Wondering what to do when you worry too much? Here a couple of proven methods and strategies to help you overcome worrying.
Be Present, Be Mindful
Be here, in the present. Be aware of your immediate surroundings. Listen to the sounds around you right now, see the colors and shapes of your environment, take a deep breathe and smell something you didn’t notice before, feel the texture of a wall in the room you’re currently in. Just dedicate a few moments of awareness to being present.
Because when you are truly present, you can’t worry.
Worry is something that is about the future. You worry about something that might happen, something that might affect you. That’s all future, and nobody knows the future.
This isn’t a “cure for worrying”, but it’s a simple trick you can use to sometimes get out of a worry-state.
Stop Worst-Casing
People who worry often tend to imagine things going totally wrong. When they imagine something, they almost compulsively imagine the worst case, and then indulge in that imagination.

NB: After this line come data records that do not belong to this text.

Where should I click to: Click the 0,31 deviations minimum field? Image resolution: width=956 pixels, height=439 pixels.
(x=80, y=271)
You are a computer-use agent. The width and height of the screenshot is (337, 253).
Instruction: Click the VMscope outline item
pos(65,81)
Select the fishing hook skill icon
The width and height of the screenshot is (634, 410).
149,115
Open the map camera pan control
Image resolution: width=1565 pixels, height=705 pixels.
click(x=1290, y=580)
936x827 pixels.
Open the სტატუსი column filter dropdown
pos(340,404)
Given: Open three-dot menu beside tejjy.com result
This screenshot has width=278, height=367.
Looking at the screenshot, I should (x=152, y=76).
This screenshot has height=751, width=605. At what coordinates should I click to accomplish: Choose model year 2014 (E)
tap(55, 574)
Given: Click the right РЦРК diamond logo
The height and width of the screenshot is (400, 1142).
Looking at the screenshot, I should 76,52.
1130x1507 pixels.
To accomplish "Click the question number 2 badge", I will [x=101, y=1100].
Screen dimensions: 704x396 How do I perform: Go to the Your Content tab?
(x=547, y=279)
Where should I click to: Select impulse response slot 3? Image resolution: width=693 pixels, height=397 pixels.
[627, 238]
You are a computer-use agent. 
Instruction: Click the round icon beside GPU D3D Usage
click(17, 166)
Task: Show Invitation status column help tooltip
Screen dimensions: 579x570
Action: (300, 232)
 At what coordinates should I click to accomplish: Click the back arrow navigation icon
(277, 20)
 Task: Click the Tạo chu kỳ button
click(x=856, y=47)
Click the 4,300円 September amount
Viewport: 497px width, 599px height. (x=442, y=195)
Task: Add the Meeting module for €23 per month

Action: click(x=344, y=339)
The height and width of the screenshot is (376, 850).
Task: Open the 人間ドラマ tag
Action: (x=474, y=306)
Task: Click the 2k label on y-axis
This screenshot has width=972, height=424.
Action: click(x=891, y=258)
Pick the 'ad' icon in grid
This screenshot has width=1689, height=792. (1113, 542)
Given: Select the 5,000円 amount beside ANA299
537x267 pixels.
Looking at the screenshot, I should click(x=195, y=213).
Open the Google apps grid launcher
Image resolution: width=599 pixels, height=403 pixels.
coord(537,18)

Every piece of information they get, they process by thinking: what’s the worst thing this could mean to me?
So when somebody asks: “How come it smells funny here?”, they might assume that someone might think they are the one smelling funny, and how that will negatively impact their social standing and career, and they will die alone and poor.
Seems exaggerated? Yep. But you’d be surprised how many chronic worriers think along lines like these.
Write Your Worries Off
Trying to suppress your worries doesn’t work. In fact, it can worsen your worries, because you’ll need to constantly try to use force against your worrying thoughts.
So what you can do instead is to take all the worries in your head, and write them down on paper.
This is based on what psychologists call expressive writing, and it can help you to get rid of thoughts than come haunting you repeatedly.
The important thing when you ask a question like: What to do when you worry too much? Is that you actually do the things and give them a try, rather than just reading about them.
Plus, when you write down all the worries that circle around in your head, you’ll actually get a clear picture of what you’re dealing with. Whereas, if you just keep them in your head, what often happens is that they move around like a carroussel and can seem more overwhelming than it really is, because your mind can jump for hours and hours from one worry to the next, repeating the same kind of worry again and again. But when you write it all down, chances are that after a couple of pages, you’ll discover: ‘uhm, I don’t know what else I can write about. It’s all on paper here.’ You can even start an almost comical attempt to come up with more worries and struggle to worry about more things.
Hypnotize Your Worries Away
Hypnosis can be incredibly effective when it comes to diminishing worries. And this is not just a random claim – researchers from the prestigous Yale University proved this. They found that hypnosis helped patients to reduce presurgery anxiety by 68%.